Companies often grapple with security frameworks as if it were a deeply theological question.
Maybe you are a US multinational that has inherited NIST based controls but your clients want a certification of compliance which the NIST 800-53 cannot provide. Maybe you are an organisation who’s deeply technical experts reject broad-based controls in favour of highly specific and applicable ones.
But the theological discussions on which is best and most appropriate for an organisation expose a basic misunderstanding in the scope of these two frameworks.
ISO 27001 and NIST 800-53 are not mutually exclusive. In fact, quite the opposite is true.
You can adopt both and get the best from both worlds by exploiting the synergy between these two frameworks and many other frameworks and control sets besides.
Frameworks are not equal
ISO 27001 is not about controls. It is about creating and managing an ISMS. An Information Security Management System. It is a framework for managing a set of controls to mitigate security risks. A method for ensuring that the organisation is constantly on top of its game, regardless of the detailed controls that actually sit within the framework.
As a result, the 114 generic controls in Appendix A of the ISO 27001 are designed to be broad and essentially applicable to all, in some shape or form.
NIST 800-53 on the other hand is a set of security controls that constitute best practice, that has been collected and evolved over time. Over 250 security controls sit within the NIST 800-53r4 framework, so it is clearly at a more detailed level of construction than the Appendix A controls.
NIST 800-53 is however a voluntary scheme and has no certification or accreditation basis. Much of the demand for security controls is not just to mitigate the security risks of an organisation, but to be seen to be mitigating the security risks as an organisation, to your clients and regulators.
Not one or the other, but both
What if you could take the certification and assurance of external review provided by ISO 27001, but marry it with the deeper control sets of NIST 800-53 and others (OWASP, SANS, etc)?
Well you can.
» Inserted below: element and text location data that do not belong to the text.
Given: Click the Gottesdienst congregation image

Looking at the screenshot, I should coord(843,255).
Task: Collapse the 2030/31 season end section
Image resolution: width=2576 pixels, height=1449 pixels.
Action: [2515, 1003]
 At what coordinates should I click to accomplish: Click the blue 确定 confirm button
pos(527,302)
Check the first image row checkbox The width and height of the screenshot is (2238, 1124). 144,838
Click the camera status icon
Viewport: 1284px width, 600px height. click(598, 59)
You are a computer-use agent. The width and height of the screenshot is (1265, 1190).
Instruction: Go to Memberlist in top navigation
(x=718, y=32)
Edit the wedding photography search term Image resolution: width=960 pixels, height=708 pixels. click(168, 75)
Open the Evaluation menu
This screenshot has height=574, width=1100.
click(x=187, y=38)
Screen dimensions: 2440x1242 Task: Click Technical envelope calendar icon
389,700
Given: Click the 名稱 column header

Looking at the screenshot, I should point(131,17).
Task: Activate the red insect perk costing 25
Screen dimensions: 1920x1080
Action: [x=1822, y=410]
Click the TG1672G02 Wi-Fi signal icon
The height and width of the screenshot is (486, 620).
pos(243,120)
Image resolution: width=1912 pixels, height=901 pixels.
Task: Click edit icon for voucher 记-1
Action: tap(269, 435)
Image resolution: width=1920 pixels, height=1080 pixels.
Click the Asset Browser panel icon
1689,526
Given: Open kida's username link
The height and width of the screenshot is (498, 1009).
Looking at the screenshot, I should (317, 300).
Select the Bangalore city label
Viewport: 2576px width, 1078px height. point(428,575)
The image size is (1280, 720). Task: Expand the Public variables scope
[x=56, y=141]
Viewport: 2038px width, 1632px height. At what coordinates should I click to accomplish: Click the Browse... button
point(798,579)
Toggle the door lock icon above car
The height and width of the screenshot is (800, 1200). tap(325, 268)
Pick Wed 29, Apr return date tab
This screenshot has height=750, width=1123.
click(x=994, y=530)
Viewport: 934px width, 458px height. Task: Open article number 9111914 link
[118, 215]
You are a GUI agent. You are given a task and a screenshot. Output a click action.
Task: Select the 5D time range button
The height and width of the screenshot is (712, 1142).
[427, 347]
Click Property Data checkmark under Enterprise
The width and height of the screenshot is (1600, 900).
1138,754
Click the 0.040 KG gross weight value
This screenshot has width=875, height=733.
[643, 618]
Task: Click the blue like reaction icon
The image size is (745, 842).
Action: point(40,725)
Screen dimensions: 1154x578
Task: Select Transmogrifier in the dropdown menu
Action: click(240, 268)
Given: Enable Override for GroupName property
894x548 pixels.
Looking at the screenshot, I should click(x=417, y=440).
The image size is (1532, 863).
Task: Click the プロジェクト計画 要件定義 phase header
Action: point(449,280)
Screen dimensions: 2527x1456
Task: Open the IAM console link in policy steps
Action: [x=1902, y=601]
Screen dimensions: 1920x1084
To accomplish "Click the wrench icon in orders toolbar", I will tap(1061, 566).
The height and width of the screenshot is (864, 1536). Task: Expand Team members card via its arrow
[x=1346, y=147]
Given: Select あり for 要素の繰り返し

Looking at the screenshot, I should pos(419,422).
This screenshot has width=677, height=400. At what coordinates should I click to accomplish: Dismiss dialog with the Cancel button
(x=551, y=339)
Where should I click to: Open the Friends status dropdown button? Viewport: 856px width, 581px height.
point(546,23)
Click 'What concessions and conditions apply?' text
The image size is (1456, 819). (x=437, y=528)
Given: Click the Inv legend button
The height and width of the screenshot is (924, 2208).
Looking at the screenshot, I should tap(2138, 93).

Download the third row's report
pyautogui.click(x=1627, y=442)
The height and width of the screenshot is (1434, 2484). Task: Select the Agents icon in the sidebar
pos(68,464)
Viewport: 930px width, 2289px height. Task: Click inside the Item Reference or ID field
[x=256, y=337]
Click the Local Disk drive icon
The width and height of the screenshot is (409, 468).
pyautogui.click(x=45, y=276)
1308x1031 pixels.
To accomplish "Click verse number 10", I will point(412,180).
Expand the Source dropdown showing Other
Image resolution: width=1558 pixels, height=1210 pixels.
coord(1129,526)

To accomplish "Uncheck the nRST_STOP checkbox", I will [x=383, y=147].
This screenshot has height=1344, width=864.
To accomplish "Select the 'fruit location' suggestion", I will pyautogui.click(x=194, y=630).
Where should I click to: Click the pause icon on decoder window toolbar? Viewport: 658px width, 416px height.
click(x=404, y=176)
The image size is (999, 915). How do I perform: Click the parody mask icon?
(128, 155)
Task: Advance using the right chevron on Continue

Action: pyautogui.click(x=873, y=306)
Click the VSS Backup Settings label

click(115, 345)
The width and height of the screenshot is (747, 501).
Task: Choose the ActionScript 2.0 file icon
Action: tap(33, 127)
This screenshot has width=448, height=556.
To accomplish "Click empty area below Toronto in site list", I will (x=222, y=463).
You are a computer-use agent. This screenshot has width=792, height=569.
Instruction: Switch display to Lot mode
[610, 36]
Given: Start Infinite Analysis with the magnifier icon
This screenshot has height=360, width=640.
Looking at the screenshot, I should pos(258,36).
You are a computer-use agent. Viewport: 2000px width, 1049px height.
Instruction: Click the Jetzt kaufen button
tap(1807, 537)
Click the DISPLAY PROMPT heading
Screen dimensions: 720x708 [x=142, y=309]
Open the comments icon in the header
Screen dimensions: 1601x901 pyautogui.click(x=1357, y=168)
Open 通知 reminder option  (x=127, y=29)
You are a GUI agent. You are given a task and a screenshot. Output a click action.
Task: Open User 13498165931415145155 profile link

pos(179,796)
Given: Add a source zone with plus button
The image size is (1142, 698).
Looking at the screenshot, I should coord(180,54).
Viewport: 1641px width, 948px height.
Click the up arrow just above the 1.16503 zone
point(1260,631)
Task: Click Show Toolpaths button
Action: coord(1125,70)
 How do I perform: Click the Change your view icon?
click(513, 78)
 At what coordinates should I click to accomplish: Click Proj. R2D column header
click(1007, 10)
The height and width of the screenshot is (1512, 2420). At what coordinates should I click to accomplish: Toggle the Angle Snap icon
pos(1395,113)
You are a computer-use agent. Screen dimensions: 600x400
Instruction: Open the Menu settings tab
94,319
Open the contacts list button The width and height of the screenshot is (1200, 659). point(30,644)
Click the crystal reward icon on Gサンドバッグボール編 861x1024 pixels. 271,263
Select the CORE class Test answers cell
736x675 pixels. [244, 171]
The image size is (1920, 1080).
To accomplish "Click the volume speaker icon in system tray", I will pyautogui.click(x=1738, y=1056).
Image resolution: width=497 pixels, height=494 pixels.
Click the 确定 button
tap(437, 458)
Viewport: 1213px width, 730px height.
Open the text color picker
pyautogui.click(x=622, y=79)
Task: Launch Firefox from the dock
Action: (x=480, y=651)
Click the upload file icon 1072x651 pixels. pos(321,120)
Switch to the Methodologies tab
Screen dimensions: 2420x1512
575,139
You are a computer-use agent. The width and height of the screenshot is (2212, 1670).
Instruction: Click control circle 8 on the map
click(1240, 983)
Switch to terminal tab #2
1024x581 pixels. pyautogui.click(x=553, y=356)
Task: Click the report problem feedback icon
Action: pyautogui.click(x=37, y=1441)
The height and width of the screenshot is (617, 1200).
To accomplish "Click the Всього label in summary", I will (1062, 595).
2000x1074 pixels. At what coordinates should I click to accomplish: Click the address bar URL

There is absolutely nothing stopping you doing that.
This is the basis of the misunderstanding with ISO 27001. Organisations and practitioners assume that they are wedded to the 114 controls, and must comply with them regardless of their applicability to the organisation’s requirements.
On the contrary, expanding the 114 controls to add specific, detailed controls that are required to mitigate security risks is exactly the intended purpose of ISO 27001. The ISO 27001 is very clear that by completing the Statement of Applicability (SoA), you can remove controls that are not in scope for your organisation. What is less clearly defined is that you can do the exact opposite as well. You can add custom controls to the SoA, that you believe are required to mitigate a risk uncovered by your risk assessments.
In this way, you can add whatever controls you want into the SoA, from any source, on the basis that you believe it is the correct control to mitigate the risk presented to you in the risk assessments.
Peace treaty at hand
To get the best out of both frameworks, you should create an ISMS under ISO 27001 and certify it. This provides your organisation with externally validated assurance of your controls environment. Underneath this ISMS, you can insert any applicable controls that you believe to be required to mitigate your risks. From any source. You will need to update your SoA to explain why controls are in and why controls are out, but this is all that is required.
This will allow you to add controls from OWASP top 10, SANS, the CMMC, the NIST CSF, NIST 800-53 and the list goes on and on.
Time for an Example: Access Control
Let’s assume your organisation delivers a number of web services and develops its own web service applications. Your security experts like more specific controls and you want to incorporate some of those mitigating controls into your ISMS.
- Within NIST 800-53r4 that would be: AC-1 to AC-25 (Access Control)
- In OWASP top ten: C7 (Access Control)
- In NIST CSF: PR.AC-1 to PR.AC-5 (Protect/Access Control)
OWASP C7 (5) is an explicit control that requires that access roles are not hardcoded within applications.
This control has no direct mapping within the 114 Appendix A controls in ISO 27001. We want to add this control because this risk was flagged as requiring mitigation in our risk assessment.
Simply add a new control under A.9 (Access Control) within your ISO 27001 Statement of Applicability to make 115 controls in total. Explain in the SoA why this new control is there and what it is intended to control.
It is really that simple. No security fundamentalism. No compromises. Everyone gets their requirements for controls put in place. The management get a certificate that they can wave at clients and regulators that their security framework has been externally tested and assured. The security experts get their favourite controls added.
As long as your risk assessment deems a control to be required to mitigate a risk, you can add whatever control you want to the SoA. From any source.